The long-awaited ruling by the US Supreme Court (SCOTUS) supporting subsidies/tax credits for the Affordable Care Act (ACA) has been hailed by the mainstream media (even including MSNBC) as a landmark event showing the success of health care reform. Granted, the ACA after five years has brought new coverage to 16 million people through the exchanges and expanded Medicaid, and has established some limited insurance reforms, such as banning insurers from denying coverage based on pre-existing conditions. But as the media celebrate and hype this event, we need to ask some hard questions about where we now find ourselves in reforming our dysfunctional system.

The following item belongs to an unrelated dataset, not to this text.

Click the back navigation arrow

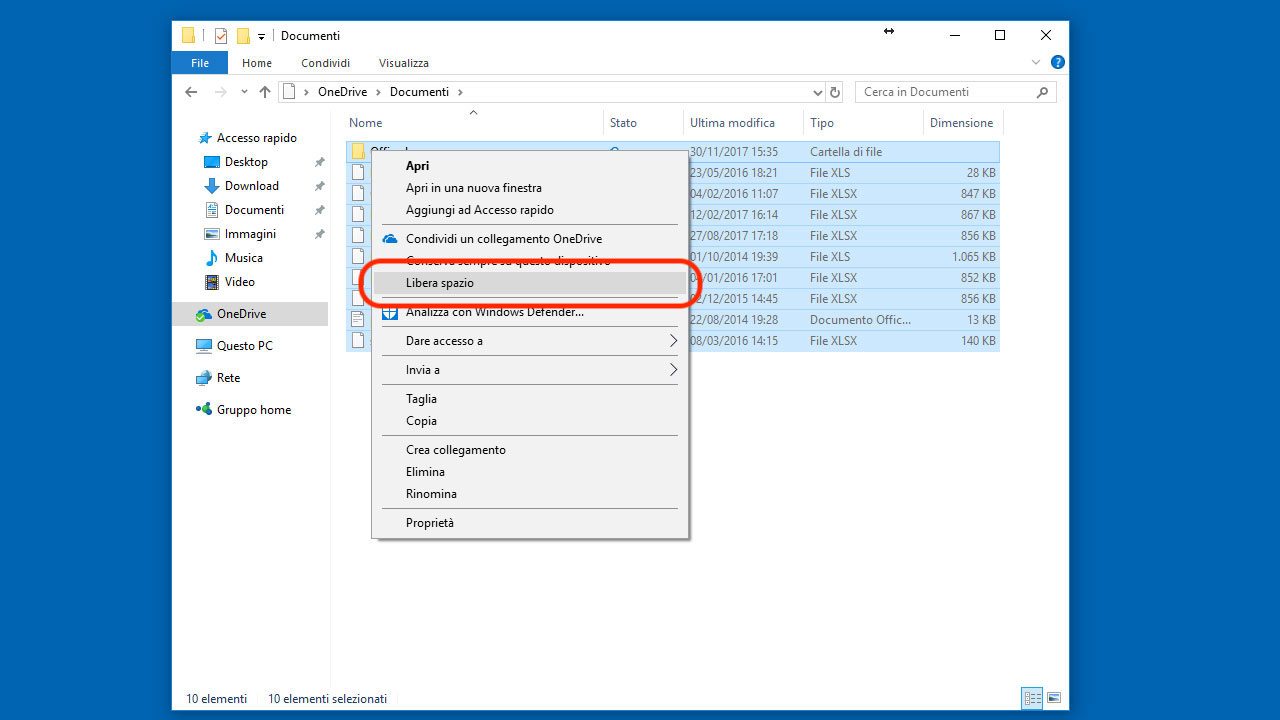tap(191, 92)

First, as to numbers, there were 50 million uninsured Americans in 2010, when the ACA was enacted; that number today is still 35 million. (1) Tens of millions more are underinsured, and we will never achieve universal coverage under the ACA. Even with insurance, one in three Americans cannot afford necessary health care, with many foregoing care and being forced into debt or bankruptcy. The ACA does not address underlying causes of medical debt, including high cost-sharing in many plans, little or no coverage for out-of-network care, and limits on essential health benefits. (2) Despite the original intent of the ACA to provide new insurance protections, insurers can still discriminate against the sick through inadequate provider networks, high deductibles, restrictive drug formularies, deceptive marketing practices, and other means. (3)

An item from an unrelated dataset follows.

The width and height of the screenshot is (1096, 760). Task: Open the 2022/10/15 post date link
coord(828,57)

Uncontrolled inflation of health care costs continues unimpeded as insurers, hospitals, drug companies, and others in the medical-industrial complex embrace expanded and subsidized new markets with minimal oversight. This problem is growing worse as insurers and hospitals consolidate, gain near-monopoly market shares, and raise their prices to what the traffic will bear. Meanwhile, the bureaucracy and cost of the ACA’s infrastructure continues to grow.
This SCOTUS decision is yet another bailout of a dying private health insurance industry that would be gone without federal subsidies – from us, the taxpayers. In describing the rationale for the Court’s ruling, Chief Justice John Roberts said: “Congress passed the Act to improve health insurance markets, not to destroy them.” America’s Health Insurance Plans (AHIP), the industry’s trade group, had previously filed an amicus brief with the court in King v. Burwell that described a calamitous outcome for the industry unless subsidies were continued. (4)

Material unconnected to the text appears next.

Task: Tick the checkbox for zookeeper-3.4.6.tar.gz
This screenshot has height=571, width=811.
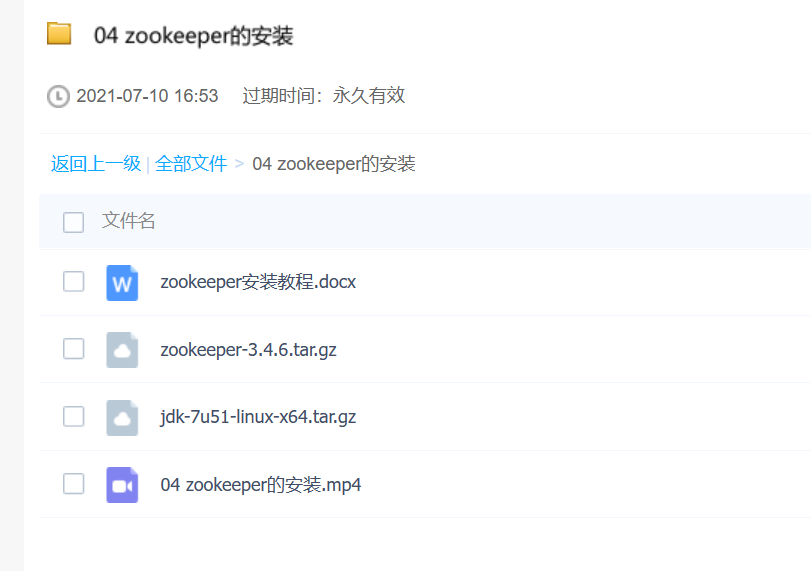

This makes me ask: who was the patient that SCOTUS was trying to help – the insurance industry or everyday American real patients? This latest ruling props up a dying industry for another period of time. Despite the ACA’s successes to date, we are still left with uncontrolled inflation of health care costs that are unaffordable for much of the shrinking middle class, continued erosion of employer-sponsored insurance (ESI) as many employers shift employees to the exchanges or defined benefit plans, and increasing cost-shifting to patients.
We need to recognize the failures of the insurance industry even as they receive their second bailout from SCOTUS. These examples illustrate how inadequate the industry is in handling health care financing in this country:
• Almost one-half of physician networks for plans sold on the exchanges include less than 25 percent of physicians in their region; patients receiving out-of-network care are subject to high costs without coverage. (5)
• There are inadequate price controls in the ACA, thereby giving insurers, hospitals, pharmaceutical companies, and other corporate stakeholders in the medical-industrial complex expanded subsidized markets with minimal oversight.
• More than 20 states rejected Medicaid expansion under the ACA leaving about 8 million people uninsured; as a result of their foregoing necessary care, it is estimated that the number of deaths in opt-out states will range between 7,115 and 17,104. (6)
• There are still about 18 million Americans who are eligible for coverage under the ACA but have not purchased coverage, in many cases because of its high costs. (7)
• According to the Centers for Medicare and Medicaid Services (CMS), the expanding bureaucracy under the ACA will take up one quarter of federal spending and add almost $274 billion in new administrative costs heading into 2022. (8)
We can expect this next stage of the ongoing debate over health care reform to be heated as both political parties adapt their messages to this latest development in the 2016 election cycle. But we need to keep in mind who the patient is as the debate goes forward – it should be real patients, not the self-interest of giant corporate stakeholders in our medical-industrial complex.
SCOTUS has bailed out the private insurance market once again, as it previously did in 2012. The government continues to subsidize a bloated and failing market. We can expect to see increasing premiums and less value of coverage in the next few years as insurers maximize profits over service. What will we do about the next dire call by the health insurance industry about the death spiral? We have already tolerated too many years of its false arguments for its central role in health care financing. We can no longer afford its inefficiencies, profiteering, and disingenuous statements of its necessity. It is time to move on to real health care reform, with single-payer, not-for-profit financing of the US health-care system.